- [TASK PROMPT]:
Exact copies of all the lines below are needed, without the pictures.

# # # # # # #

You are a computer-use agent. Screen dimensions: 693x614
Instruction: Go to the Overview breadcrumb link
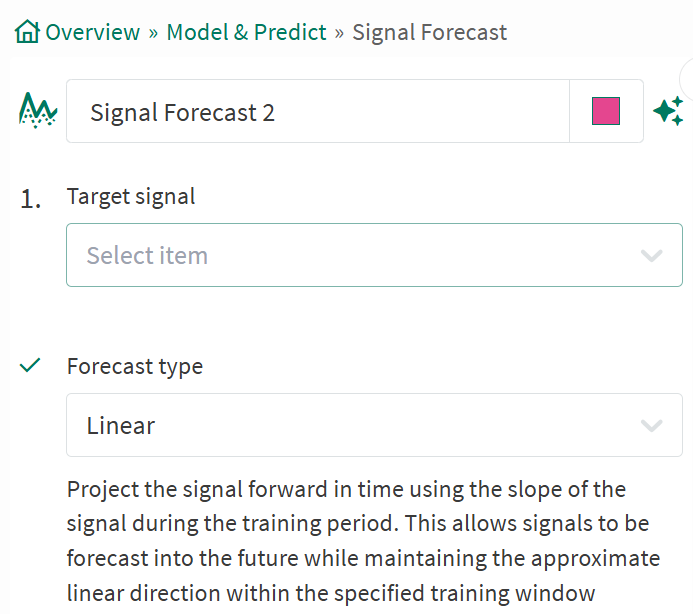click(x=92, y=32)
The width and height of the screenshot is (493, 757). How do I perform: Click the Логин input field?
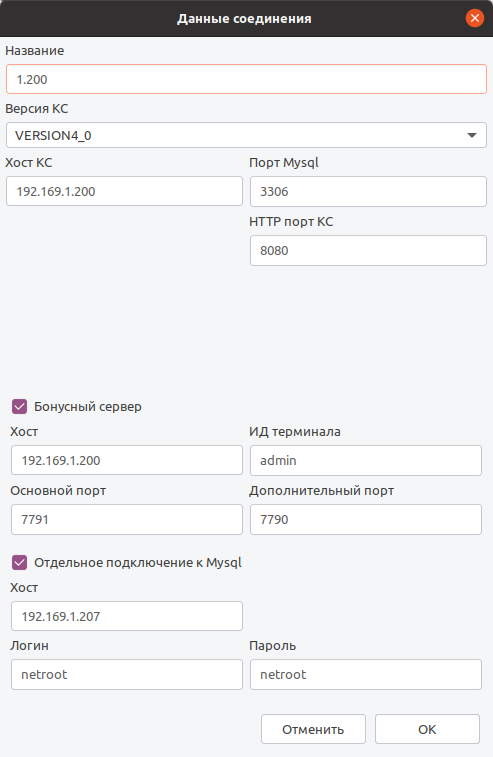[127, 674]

# # # # # # #

- [SOLVED PROBLEM]:
You are a computer-use agent. Screen dimensions: 693x614
Instruction: Go to the Overview breadcrumb link
click(x=92, y=32)
The width and height of the screenshot is (493, 757). How do I perform: Click the Логин input field?
[127, 674]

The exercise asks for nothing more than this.